Surfers, swimmers, boaters and fishers have been warned to keep out of the water as large, dangerous swells pummel parts of the state's coastline.


"So that's damaging surf as well as costal erosion that we see when the waters are rough," Ms Boekel said.


She said flooding was also a risk in catchments around south-east Queensland that have already been inundated after major flood warnings were in place late last month.


A flood watch has been issued for St Laurence in the Isaac Region down to the New South Wales border, extending inland to the Darling Downs, with the bureau warning of potentially "life-threatening flash flooding" in parts.


"We might be seeing minor to moderate flooding and we might see some ? isolated areas of major flooding," Ms Boekel said.


Authorities have urged people against camping or travelling on the roads over the next 24 hours.


The Quinn family, from Logan, have decided to stay camping at Mudjimba on the Sunshine Coast, despite several weather warnings.


Leanne Quinn said they were happy to be away from home after the lockdown threatened to end their holiday before it began.


"We're going to stay put.

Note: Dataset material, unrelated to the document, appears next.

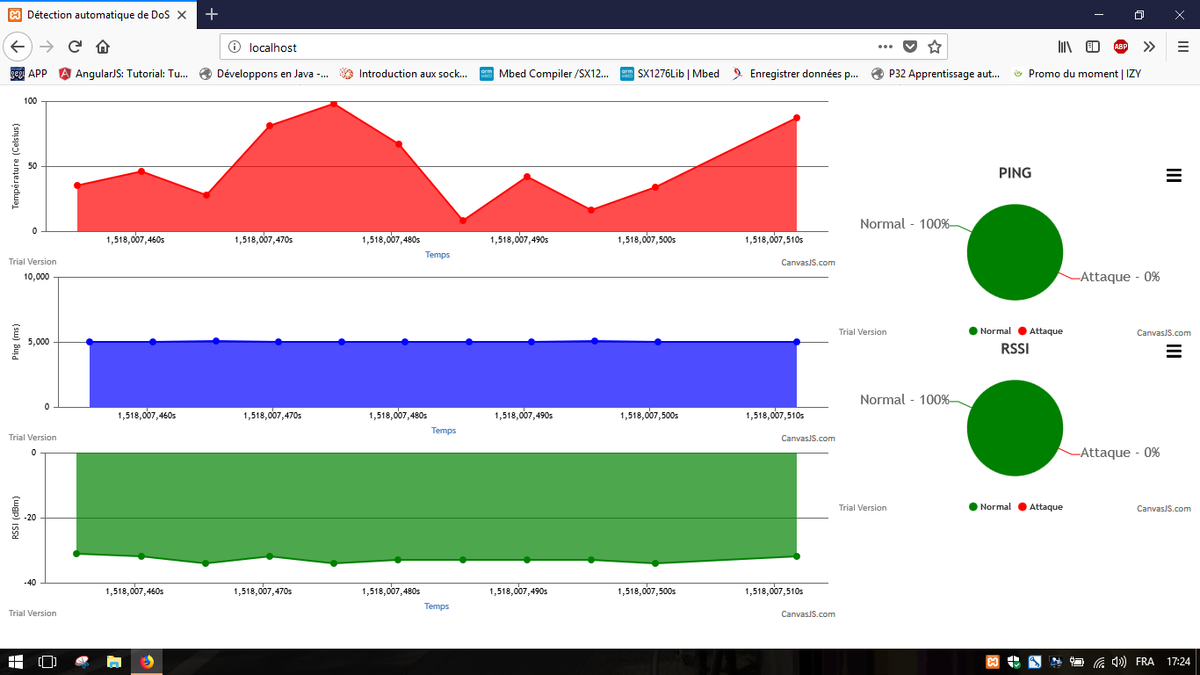
Task: Open the Adblock Plus extension icon
Action: tap(1121, 46)
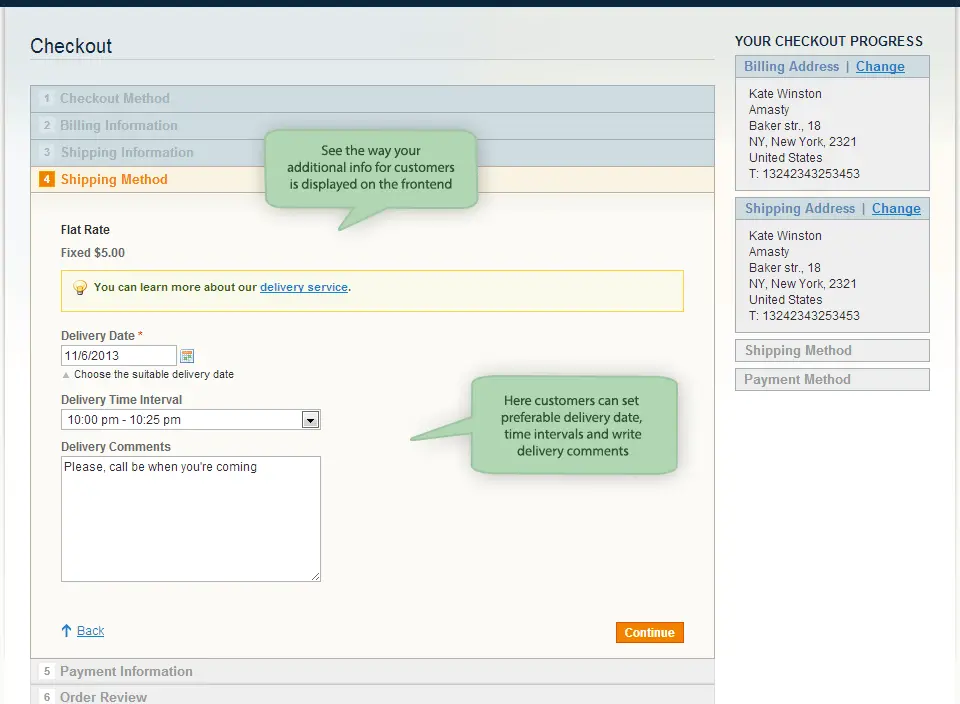
Task: Click inside the Delivery Comments text area
Action: (x=190, y=518)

We're here till Tuesday and I think we're just going home very wet if we decided to go home," Ms Quinn said.


"The rain is fairly steady at the moment. It's not inundating, so if it stays like this, hopefully we won't be too bad.


"We just kind of thought that if it got really, really bad, we'll just get in the car and sleep in the car."


Best rain to hit Bundaberg in years


Bundaberg Canegrowers director and farmer Dean Cayley said this bout of wet weather promised to be the best rain the region had seen in years. 


"Until now, we were looking at our fourth summer season where we haven't had decent rain," he said.


"My wife said, 'I haven't seen you have an Easter off in five years.'


"If we get a good winter in conjunction with this rainfall, it will add tonnes to the cane crop, which is a win-win for everybody."


SES rescue workers are on standby and sandbags are ready to be collected if needed.


It comes as the weather bureau warned the state was nearing the end of the severe weather season, with conditions expected to return to normal late on Tuesday.